-- Work task --
Using the listing below, work out how many lines carry the word "verliest", and state nothing but that number.
-------- Extracted data --------
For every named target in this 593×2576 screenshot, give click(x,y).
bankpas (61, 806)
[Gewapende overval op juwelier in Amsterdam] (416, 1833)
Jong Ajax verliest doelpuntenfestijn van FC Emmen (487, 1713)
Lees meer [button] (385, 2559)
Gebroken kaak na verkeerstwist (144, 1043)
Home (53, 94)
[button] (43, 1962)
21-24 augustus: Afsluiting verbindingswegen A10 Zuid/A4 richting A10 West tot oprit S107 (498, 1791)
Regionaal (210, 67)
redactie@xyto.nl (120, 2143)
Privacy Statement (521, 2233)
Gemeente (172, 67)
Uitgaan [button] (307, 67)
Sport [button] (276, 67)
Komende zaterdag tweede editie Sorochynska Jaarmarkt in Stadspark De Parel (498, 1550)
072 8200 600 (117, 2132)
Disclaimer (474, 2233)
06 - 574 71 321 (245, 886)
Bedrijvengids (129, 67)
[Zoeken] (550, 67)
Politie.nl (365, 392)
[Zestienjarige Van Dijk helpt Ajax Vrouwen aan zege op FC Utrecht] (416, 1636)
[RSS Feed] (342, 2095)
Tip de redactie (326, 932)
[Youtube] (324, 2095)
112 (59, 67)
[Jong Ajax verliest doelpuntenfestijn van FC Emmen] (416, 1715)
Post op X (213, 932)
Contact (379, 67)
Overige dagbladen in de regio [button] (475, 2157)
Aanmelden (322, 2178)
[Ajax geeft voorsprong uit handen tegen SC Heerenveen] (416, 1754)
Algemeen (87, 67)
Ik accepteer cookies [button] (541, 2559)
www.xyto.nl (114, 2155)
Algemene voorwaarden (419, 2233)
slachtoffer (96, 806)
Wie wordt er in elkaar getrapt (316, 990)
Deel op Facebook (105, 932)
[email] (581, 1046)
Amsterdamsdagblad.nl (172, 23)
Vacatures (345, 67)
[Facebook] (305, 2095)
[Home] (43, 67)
--------
-- Output for this task --
2